Today, Remembrance Day in Britain, Armistice Day in France, and Veterans Day in the US, has a special resonance here in the Maghreb. 70 years ago today, American and British forces were in the midst of a battle to free Vichy-held French North Africa. Operation Torch.
70 years ago today, General Patton's representative in Fedala, Morocco, negotiated a truce with French Resident General Nogues, which blossomed into a cessation of hostilities later throughout French North Africa. It was the beginning of getting France back into the Allied fold after the Vichy years.
Today in Tangier, Remembrance Day poppies were much in evidence at St. Andrew's Anglican church, where representatives of the Royal Navy, Royal Air Force, and British Army presided over a very dignified service in honor of the war dead, some of whom are buried in the church's graveyard.
Down the street, the French Consul General led the annual commemoration in front of Tangier's monument aux morts. His speech honored not only French but also the numerous Moroccan fallen.
70 years ago, when President Roosevelt came to Morocco in the wake of Operation Torch, he paid homage to the American and French soldiers buried in a battlefield cemetery on the Moroccan coast.
At TALIM, we are focusing on this important period in history, in part because of the role that the Tangier American Legation played in Operation Torch, but also because of the special place of Interzone Tangier in the strategic balance of World War II.
Seven decades on, we are taking rare documents and artifacts out of our file drawers and sharing them with visitors to our museum.

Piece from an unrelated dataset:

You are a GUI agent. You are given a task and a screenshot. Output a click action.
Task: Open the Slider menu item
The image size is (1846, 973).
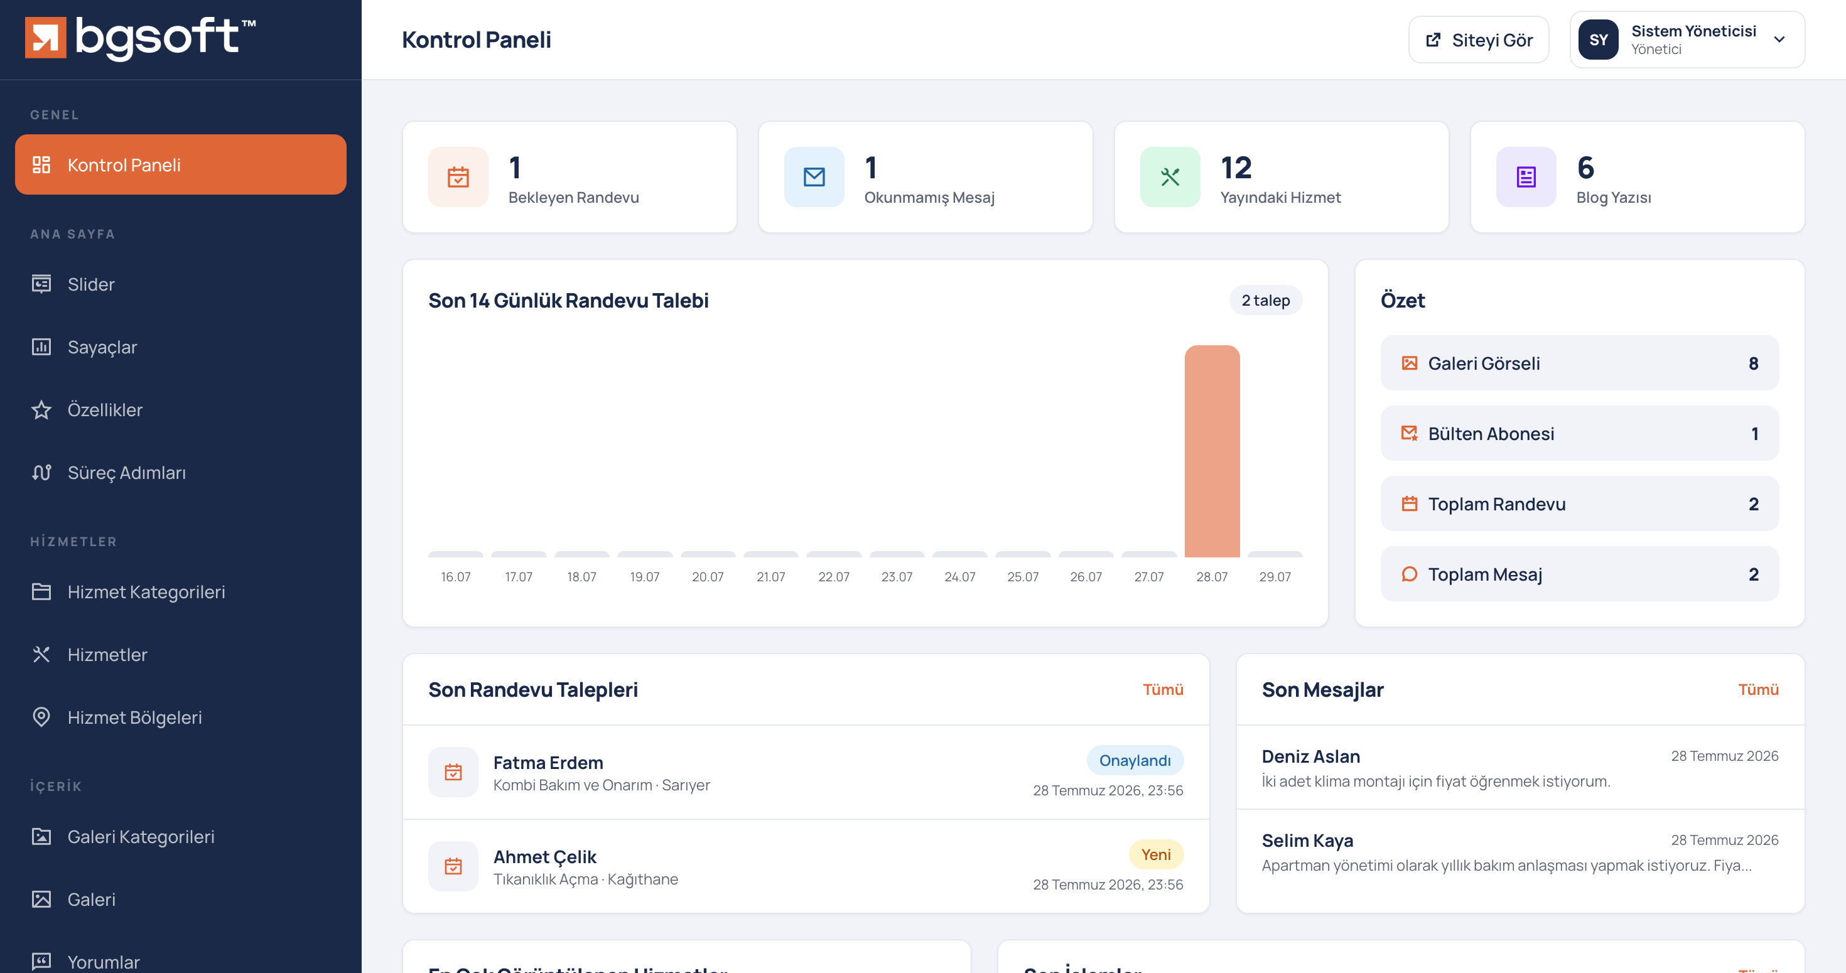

And we welcome researchers into this period, when Tangier was a locus for wartime espionage and sabotage. Recently we welcomed Superintendent Rob Allen of the Gibraltar Defence Police, who is doggedly researching a mysterious explosion in Tangier harbor in 1942, which killed several of his predecessors in the Gibraltar Services Police.
Superintendent Allen may not fit the profile of our usual researcher – "'Four guys died and very little was known about it,' he told the Gibraltar Chronicle. 'I'm a detective, and I quite like an investigation.'" We wish him well, and hope that our research facilities will help open doors to this 70-year old mystery.